When I say “opened” I should really say “accessed.” That’s because the cork never comes out of the bottle. In fact the capsule is never removed from the bottle. The Coravin device looks a bit like a rabbit corkscrew opener, but instead of a worm, there is a long, skinny, hollow teflon needle that goes through the capsule and pierces the cork all the way through. At the end of the needle there are holes through which the wine travels into your glass.
They way the Coravin folks explain it, once the needle goes through the cork, inert argon gas pressurizes the wine bottle. This pressurization gently pushes the wine into the needle when you’re tilting the bottle to pour it. Thanks to the gas, oxygen never enters the needle or the bottle. Once you pull the Coravin away from the bottle, the cork naturally seals up the hole created by the needle.
The Coravin is pretty easy to use too. More recently I had a demo where I got to try it out. Once the Coravin wraps arund the wine bottle neck, you press down on a handle (which comes in useful when pouring) to plunge the needle into the cork. When you are ready to pour you press a button to release the argon gas. The wine comes out slowly, but it’s easier to control that way.
I tasted two wines during this demo, a 2008 Martinelli Zio Tony Ranch Chardonnay and 2008 Hall Cabernet Sauvignon, both first “accessed” on April 23, 2013. The taster that day was noted wine expert Peter Granoff. I was tasting on August 1, 2013. Once again, both wines were incredibly fresh, with bright fruit and not a sign of oxidation. I must get one of these! Imagine the possibilities. You can have whatever glass of wine you want, when you want it, without worrying about how to save it, or having to find others to share that bottle with. If you have a dinner party, you can serve each guest a wine that they like, without having to open several bottles that you’d either have to consume. or pour down the drain a few days later.
Imagine the possibilities for restaurants and wine bars. They can offer more by the glass selections and you may be able to try wines you’d never have the chance to before. Old Burgundies and Bordeaux and other rare wines. Sure you might be paying $30 to $50 a glass to try some legendary wines, but think of the savings versus paying hundreds or thousands of dollars to do so. Wineries could offer more library wines in their tasting rooms, or have a larger selection of their current release wines for you to try.
The only wines a Coravin can’t access are sparkling wines, and most likely it’s not going to work on a synthetic cork, and it will not work on a screwcap or glass top. But it can pierce the foil and even a wax seal. Once you’ve accessed the wine, continue to store it properly and it should continue aging and developing in the bottle. After many tests, it seems leaking is not an issue, and that’s a good sign that the cork did indeed seal right back up.

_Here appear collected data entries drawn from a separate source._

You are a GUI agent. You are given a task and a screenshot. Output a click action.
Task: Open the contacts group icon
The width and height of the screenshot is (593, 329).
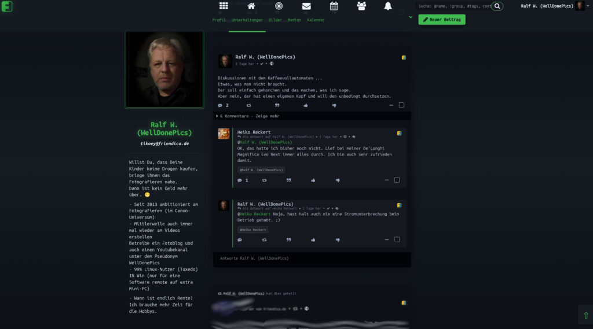(x=361, y=6)
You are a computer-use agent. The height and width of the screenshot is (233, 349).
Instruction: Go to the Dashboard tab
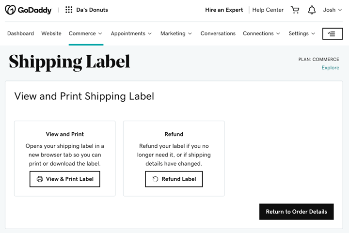pos(20,33)
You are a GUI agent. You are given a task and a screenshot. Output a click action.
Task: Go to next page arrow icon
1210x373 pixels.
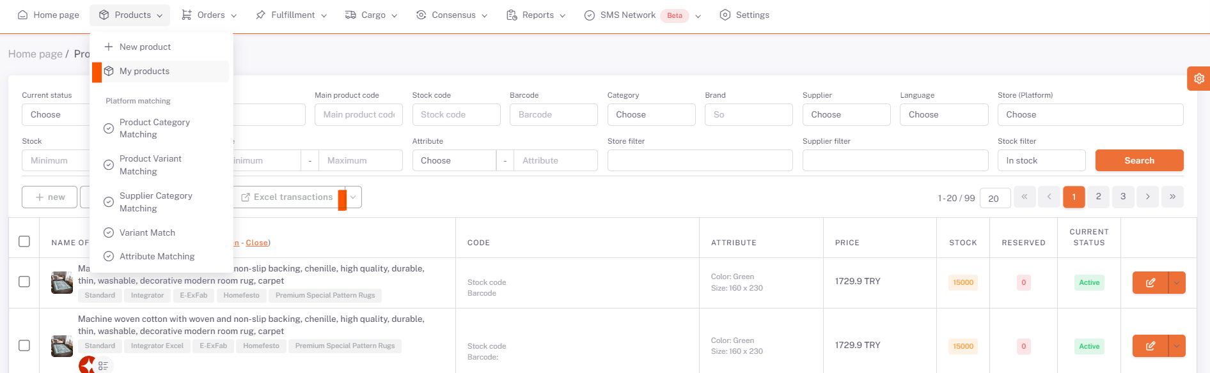pos(1147,197)
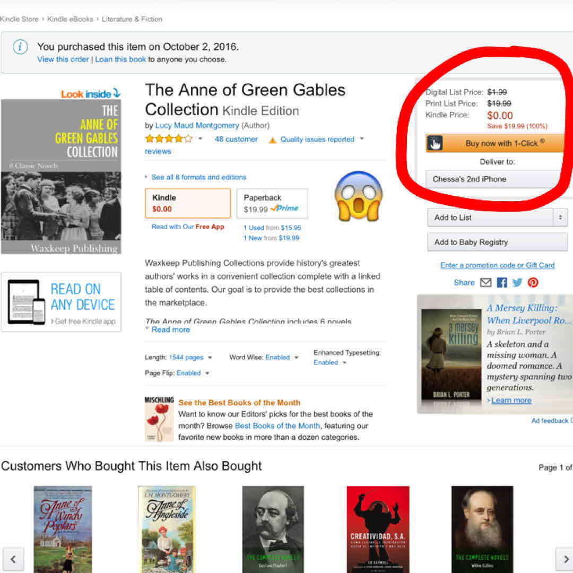Click the Look inside book cover image
573x573 pixels.
[61, 176]
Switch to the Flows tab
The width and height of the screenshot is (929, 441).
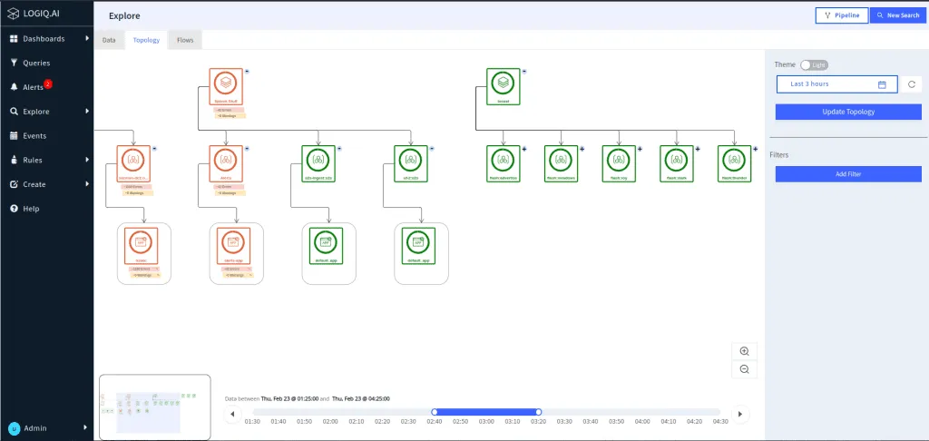[184, 40]
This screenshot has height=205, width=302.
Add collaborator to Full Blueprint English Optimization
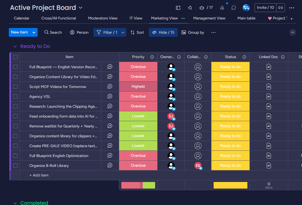198,156
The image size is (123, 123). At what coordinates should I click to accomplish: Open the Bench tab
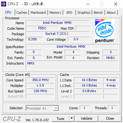98,13

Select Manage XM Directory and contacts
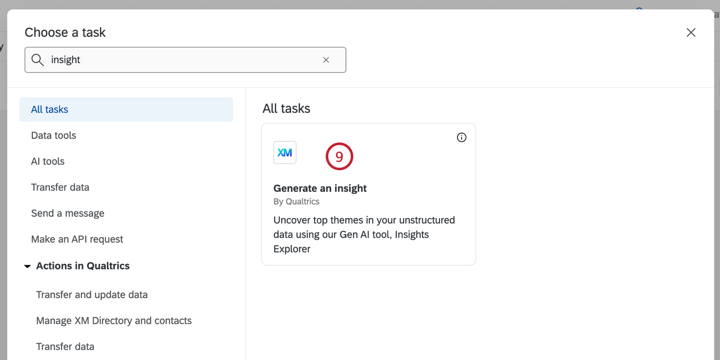pyautogui.click(x=114, y=321)
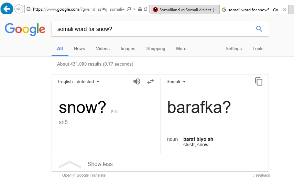Viewport: 294px width, 180px height.
Task: Open the Somaliland vs Somali dialect browser tab
Action: [x=185, y=10]
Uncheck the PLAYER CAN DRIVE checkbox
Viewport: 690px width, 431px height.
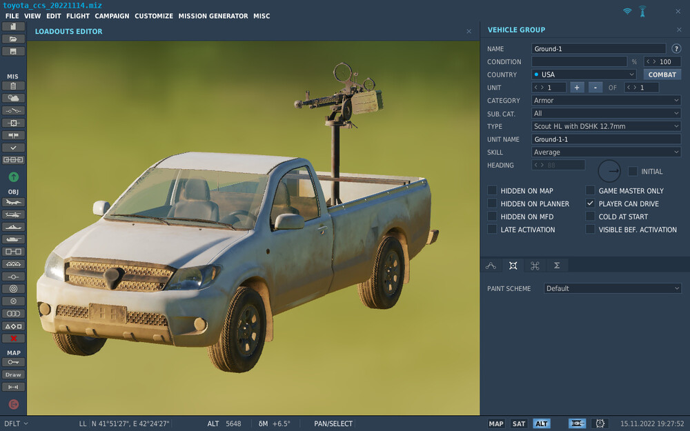590,204
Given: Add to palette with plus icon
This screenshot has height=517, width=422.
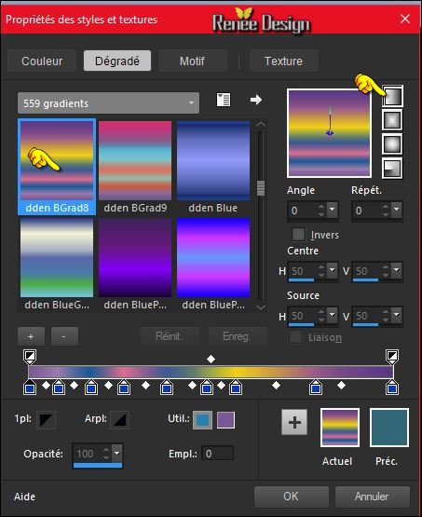Looking at the screenshot, I should point(294,422).
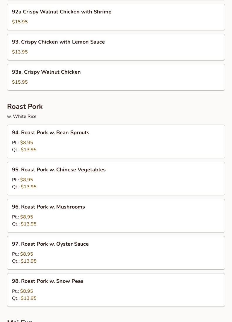
Task: Select 92a Crispy Walnut Chicken with Shrimp
Action: pos(116,17)
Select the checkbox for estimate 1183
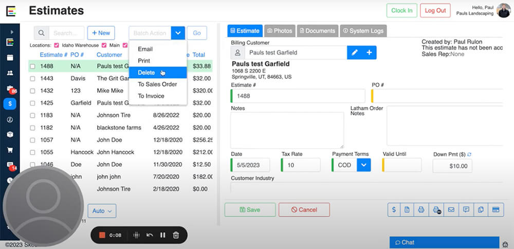Viewport: 514px width, 249px height. coord(33,115)
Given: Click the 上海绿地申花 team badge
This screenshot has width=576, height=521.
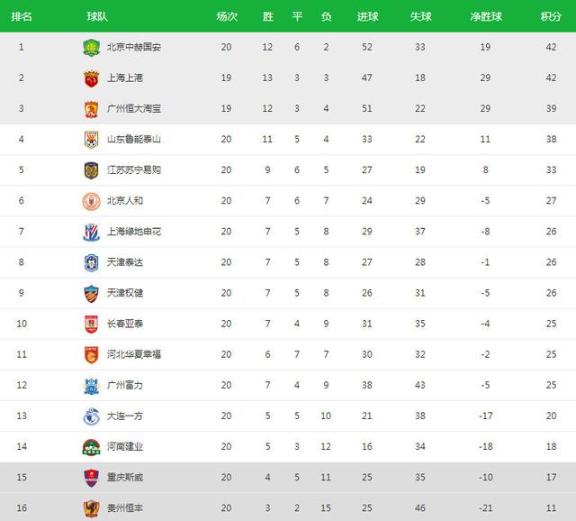Looking at the screenshot, I should (91, 233).
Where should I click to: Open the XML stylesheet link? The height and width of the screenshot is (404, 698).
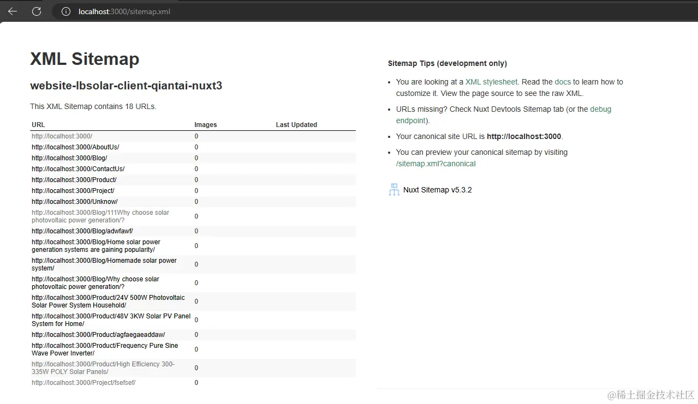[491, 82]
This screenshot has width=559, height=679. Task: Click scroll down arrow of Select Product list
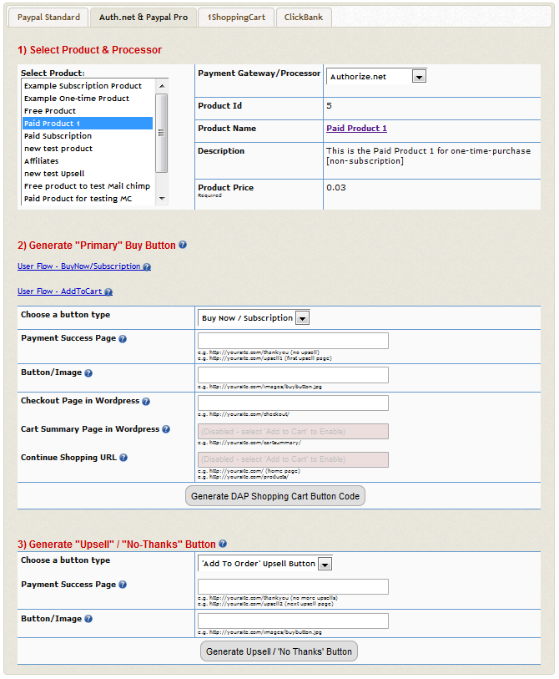[x=162, y=199]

The device works with argon cartridges, very similar to what you’d use with one of those instant whipped cream makers. Each cartridge is good for about 15 glasses of wine.
Coravin is the brainchild of Greg Lambrecht who is a medical device creator. His passion for wine led him to look for a solution to being able to have a glass of wine without worrying about having to drink it within a day or two before oxidation set in. He figured there must be a way to solve this dilemma through technology. It took him about 10 years to develop Coravin. In fact this wine gadget has that surgical precision aspect to it. Greg’s invention is already changing wine service, and will continue, I predict, to have a major impact on the wine industry. Did I mention wine guru Joe Bastianich is not only a fan but also an investor?
You can have your own Coravin at home, it will set you back $299, and it comes with two argon capsules. I haven’t done the math but just thinking about the wine you’ll be able to enjoy without wasting any of it is a pretty good justification for investing in the coolest wine gadget ever.